「こんにち、はー……?」
 がらっと美術室のドアを開けて、明るく挨拶をしかけた浅葱だったが、すぐに気がついた。
 様子がおかしい。
 なんだか空気が張り詰めている。
 すごく嫌な空気がひしひしと伝わってきた。
 よって挨拶の語尾は小さくなっていってしまう。
 入ってきた浅葱を見て、端のほうにいた同級生がちらっとこちらを見た。
 その視線は「大人しくしとこ」だったので、浅葱は息を呑んでしまう。
 そろそろとドアを閉めて、中に入って、わかった。
 入り口と逆側の、窓際。
 一年生二人が立っていて、うなだれていた。
 その前には先輩数人が立っている。怒っているか機嫌を悪くしているかなのは明らかだった。
 なんだろう。なんでこんな空気に。
 とりあえず、その先輩たちは「ただ入ってきた子」という目でしか浅葱をちらっと見ただけで目の前の二人に視線を戻したので、どうも自分はその中にはカウントされないらしい。
 ほっとするやら、安心しきれないやら。
 この場は大人しくしておくべきだったので、浅葱は黙ったままちょっと離れたところにいる同級生や先輩たち、直接関係のなさそうなひとたちのそばへ、そろっと向かって合流した。
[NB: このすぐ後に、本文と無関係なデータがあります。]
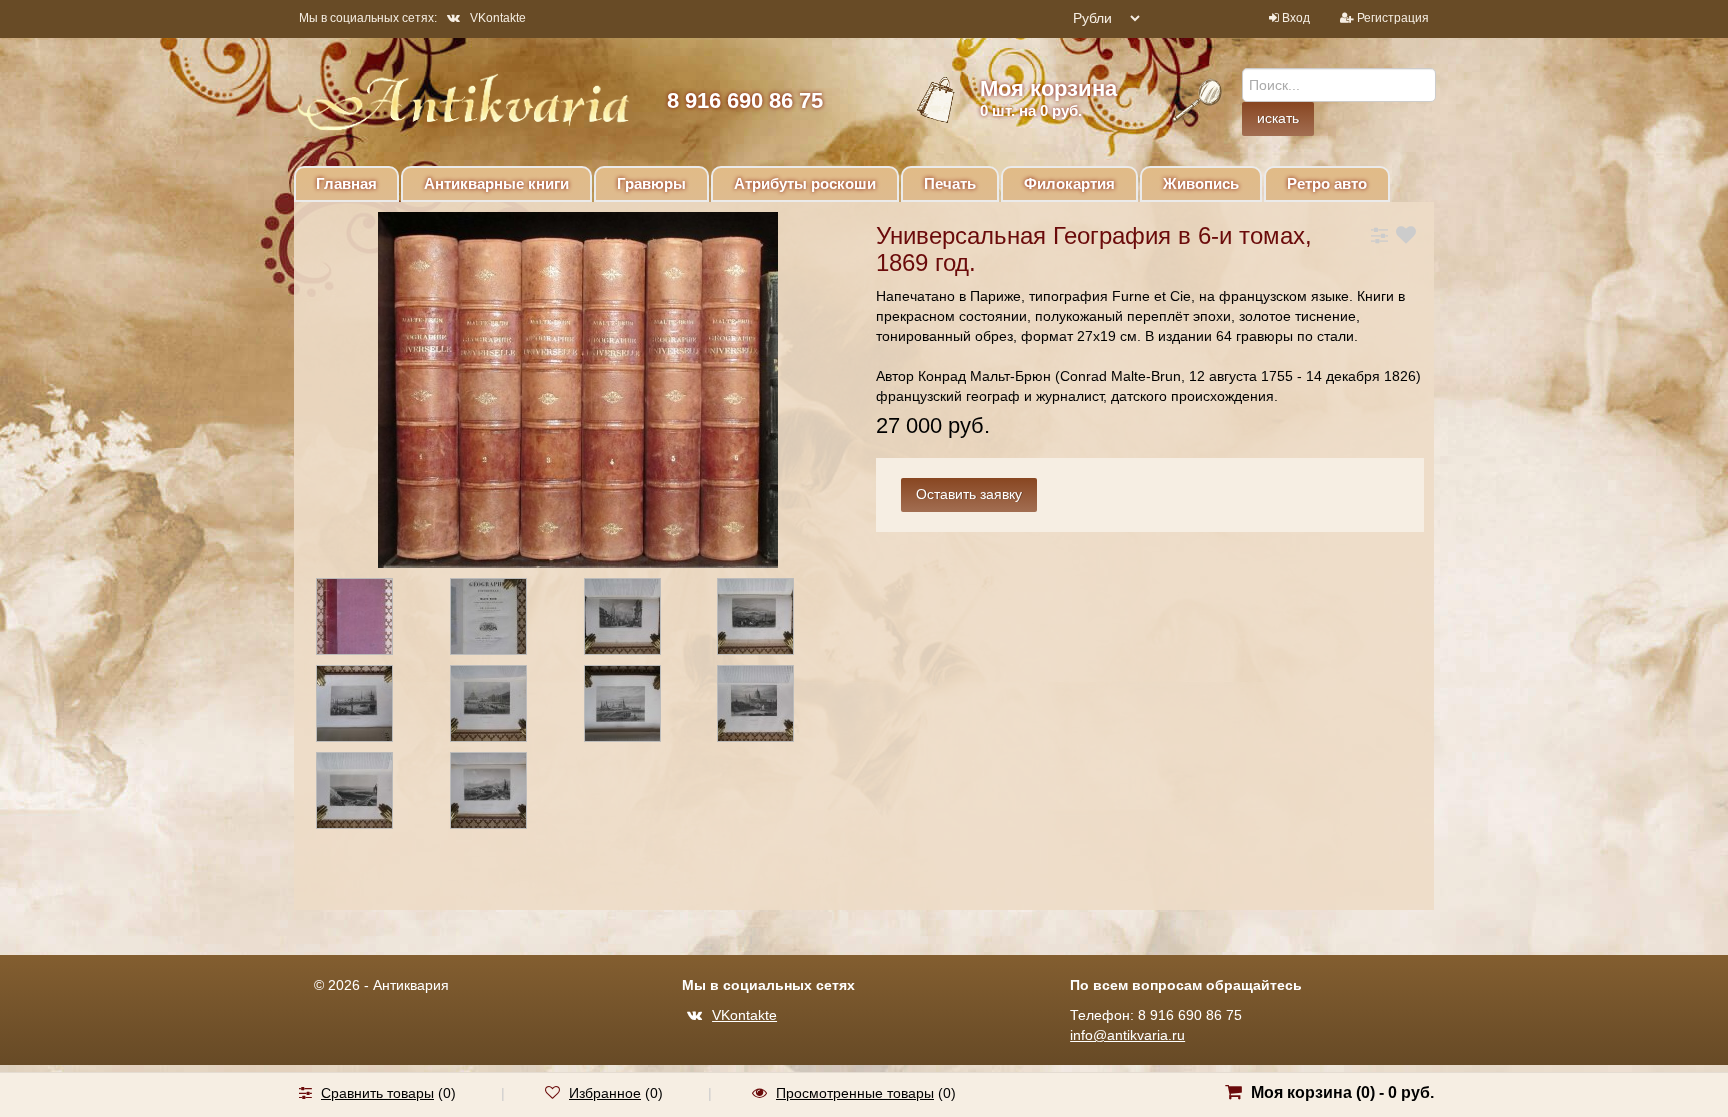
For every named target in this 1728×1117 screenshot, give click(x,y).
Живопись (1201, 183)
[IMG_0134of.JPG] (506, 707)
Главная (346, 183)
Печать (950, 183)
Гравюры (651, 183)
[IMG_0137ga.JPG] (773, 707)
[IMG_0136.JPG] (640, 707)
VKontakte (498, 18)
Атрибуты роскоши (805, 183)
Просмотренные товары (855, 1093)
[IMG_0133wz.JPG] (372, 707)
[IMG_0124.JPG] (640, 620)
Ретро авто (1327, 183)
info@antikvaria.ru (1127, 1035)
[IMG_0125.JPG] (773, 620)
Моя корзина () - (1342, 1092)
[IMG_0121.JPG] (372, 620)
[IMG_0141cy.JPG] (506, 794)
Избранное (605, 1093)
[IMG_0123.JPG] (506, 620)
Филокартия (1069, 183)
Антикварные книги (496, 183)
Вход (1296, 18)
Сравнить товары (377, 1093)
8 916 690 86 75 (745, 100)
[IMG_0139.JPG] (372, 794)
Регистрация (1393, 18)
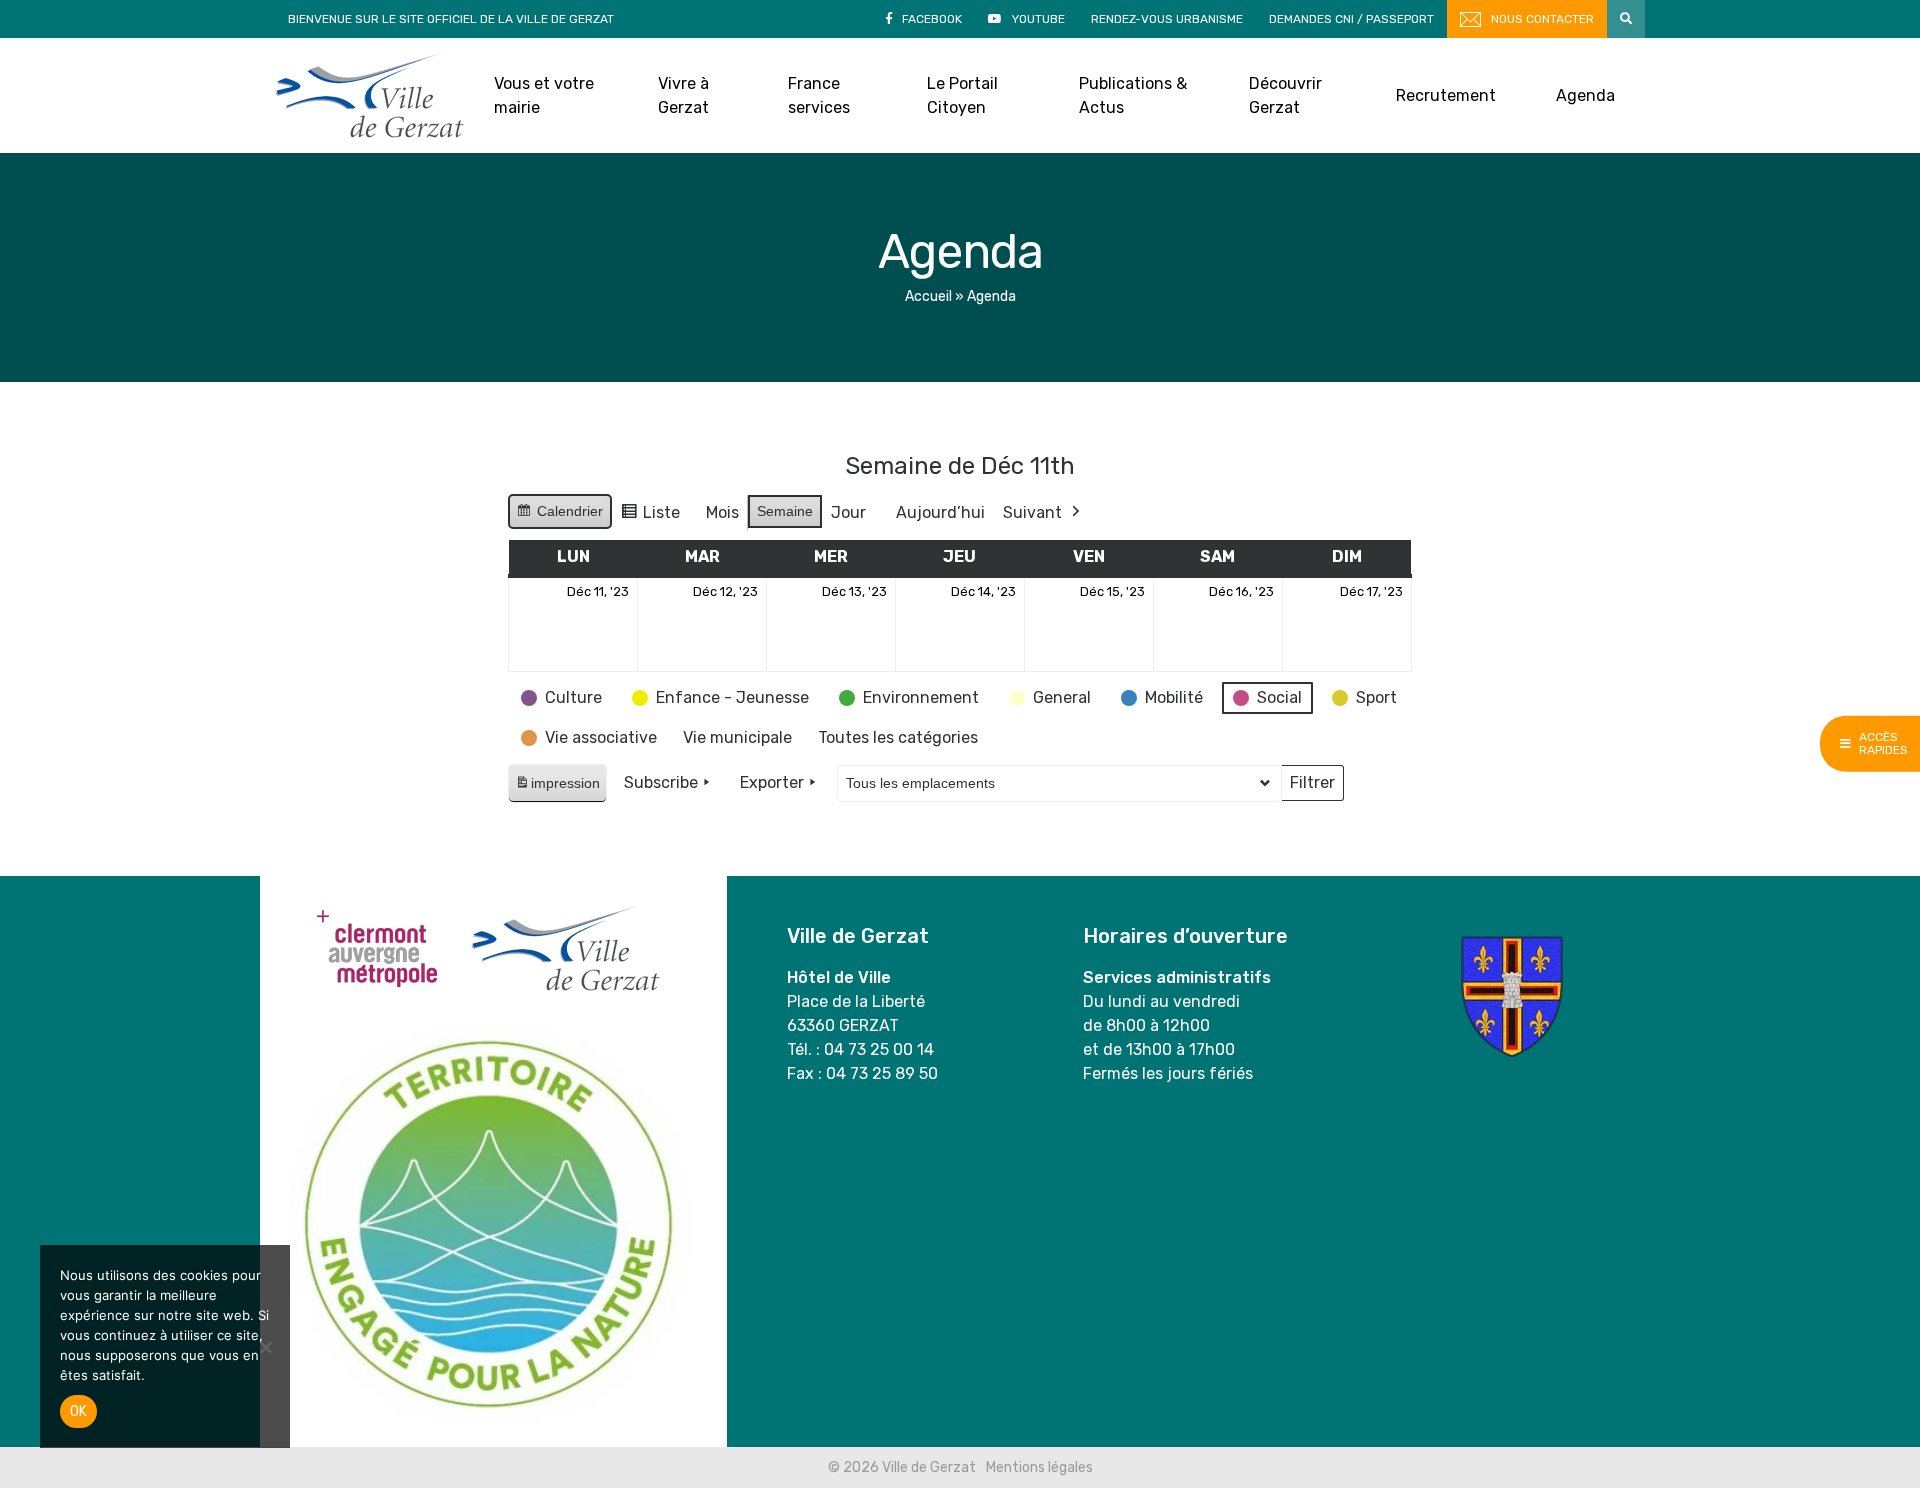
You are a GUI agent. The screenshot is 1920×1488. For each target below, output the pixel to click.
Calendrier (559, 516)
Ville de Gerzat (369, 95)
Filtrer (1312, 787)
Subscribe (661, 782)
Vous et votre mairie (544, 95)
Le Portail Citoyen (962, 95)
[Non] (265, 1347)
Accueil (928, 296)
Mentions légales (1039, 1467)
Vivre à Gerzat (683, 95)
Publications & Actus (1133, 95)
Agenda (1585, 95)
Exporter (772, 782)
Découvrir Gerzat (1285, 95)
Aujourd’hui (940, 512)
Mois (722, 512)
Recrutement (1446, 95)
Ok (78, 1411)
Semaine (785, 511)
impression (557, 788)
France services (819, 95)
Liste (650, 517)
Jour (848, 512)
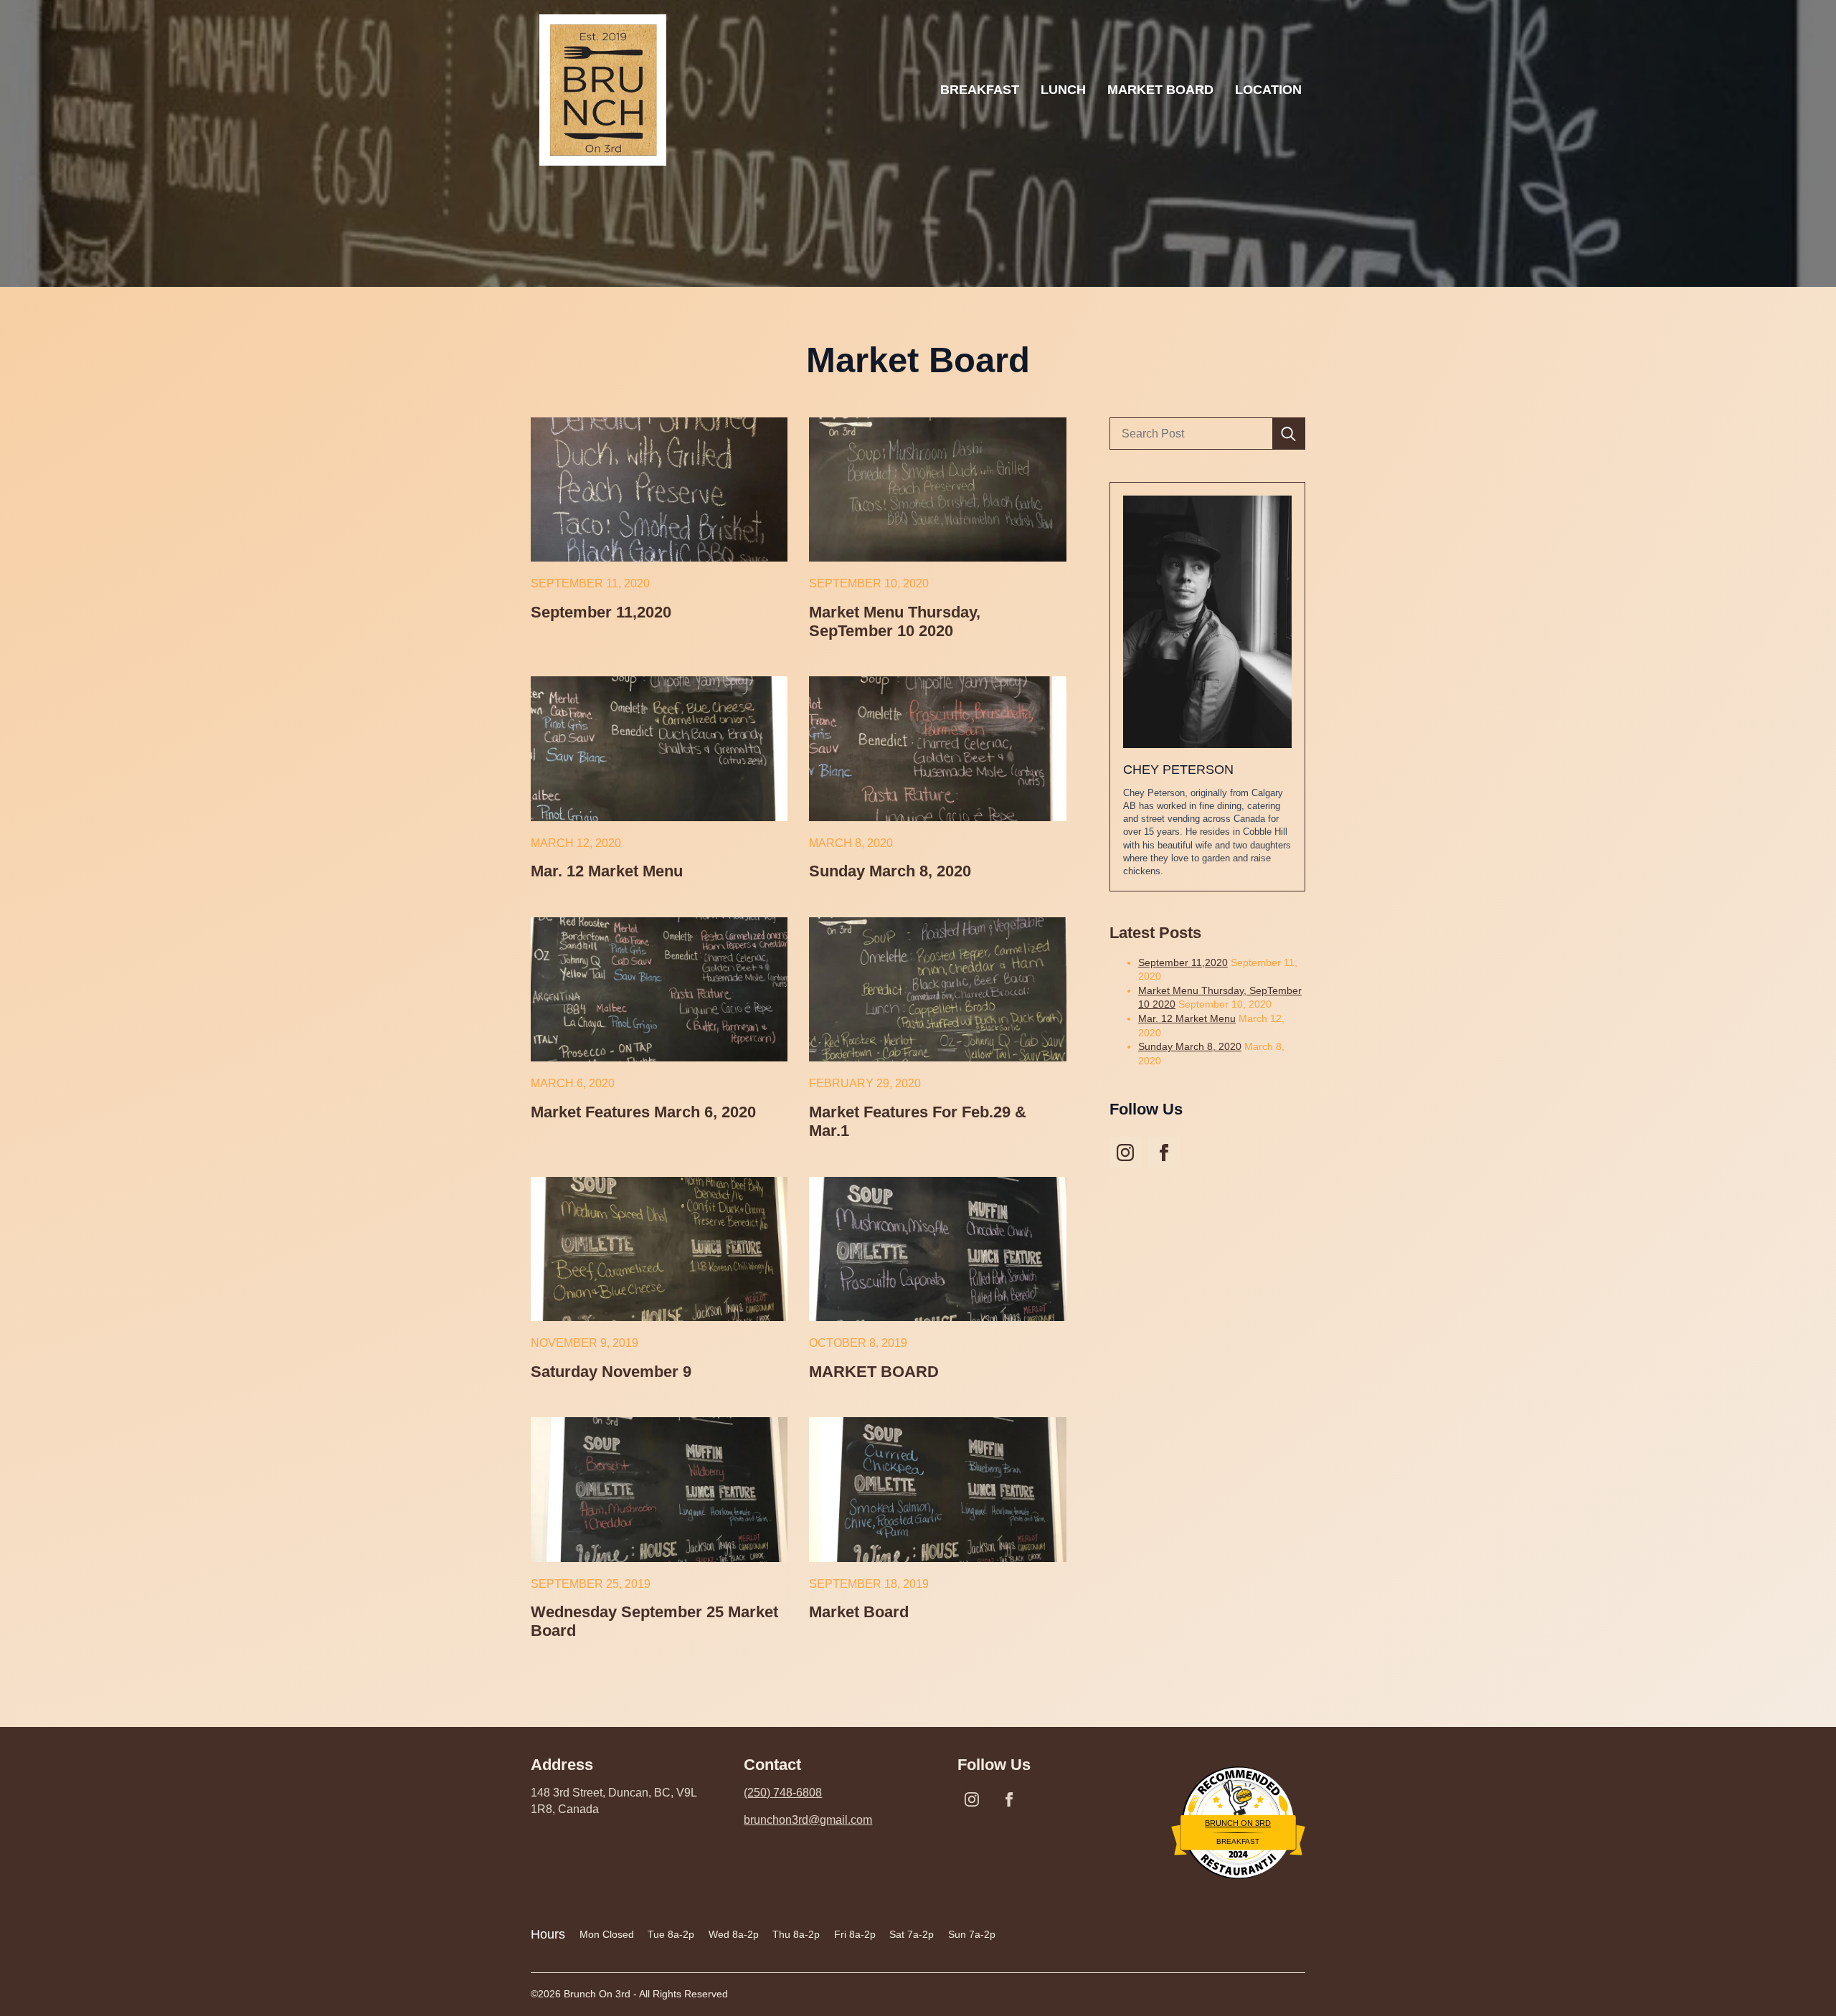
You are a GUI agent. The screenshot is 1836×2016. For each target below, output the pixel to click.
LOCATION (1268, 89)
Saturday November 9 (611, 1372)
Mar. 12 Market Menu (607, 871)
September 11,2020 (601, 612)
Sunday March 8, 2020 (890, 871)
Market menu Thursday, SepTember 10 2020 (894, 621)
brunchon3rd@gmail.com (808, 1820)
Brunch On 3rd (1238, 1823)
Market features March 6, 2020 (643, 1112)
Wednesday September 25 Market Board (654, 1621)
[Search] (1288, 434)
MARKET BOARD (1160, 89)
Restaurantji (1238, 1856)
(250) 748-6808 (783, 1793)
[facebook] (1164, 1152)
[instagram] (1125, 1152)
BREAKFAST (979, 89)
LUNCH (1063, 89)
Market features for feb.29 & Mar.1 (917, 1121)
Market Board (859, 1612)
 見ているのもどうかと思うけれど、この状況で「じゃあ今日の作業を」なんてできるものか。
「秋季賞に出せないって、どういうつもりなの?」
 腕を組んで二人を怖い目で見ているのは三年の副部長の女子先輩だった。
 森屋(もりや)先輩という。普段は明るくて、ちょっとふざけたことも言って後輩を笑わせるようなひとなのに、今は全く違う雰囲気になっていた。
 そこで浅葱はやっと気付いた。怒られている一人は萌江。
 一体なにが。違う意味で心配になってしまう。